Bioconversion of CO₂ into valuable bioproducts via synthetic modular co-culture of engineered Chlamydomonas reinhardtii and Escherichia coli

With increasing concern over environmental problems and energy crises, interest in the biological conversion of CO₂ into bioproducts is growing. Although microalgae efficiently utilize CO₂, their metabolic engineering remains challenging. In contrast, while synthetic biology tools are advanced for many heterotrophic bacteria, these organisms cannot directly utilize CO₂. As such, a modular co-culture system with a glycolate dehydrogenase 1 (GYD1) deficient Chlamydomonas reinhardtii mutant and Escherichia coli was developed.
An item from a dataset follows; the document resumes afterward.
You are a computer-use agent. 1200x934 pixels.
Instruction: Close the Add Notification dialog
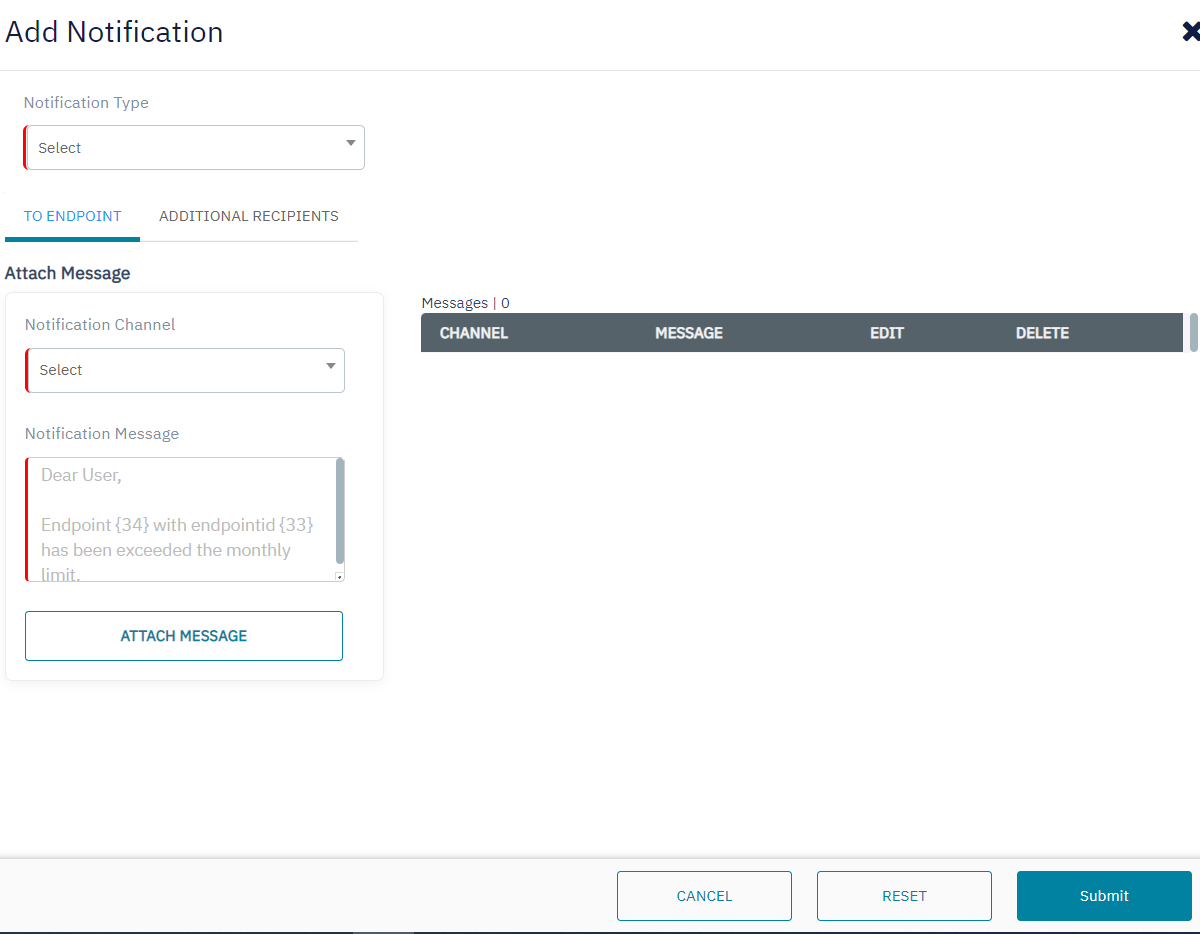[1190, 32]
The GYD1 mutant secretes glycolic acid via photorespiration, which E. coli metabolizes via the glyoxylate cycle. E. coli growth was improved by implementing two-stage continuous systems to 2.0 mg L⁻¹ h⁻¹ on CO₂. The production of green fluorescent protein (0.52 ng L⁻¹ h⁻¹) and lycopene (6.3 μg L⁻¹ h⁻¹) was also demonstrated. This study represents a successful case of a synthetic modular co-culture with a microalga and a heterotrophic bacterium, potentially contributing to sustainable industrial processes and reducing environmental impact.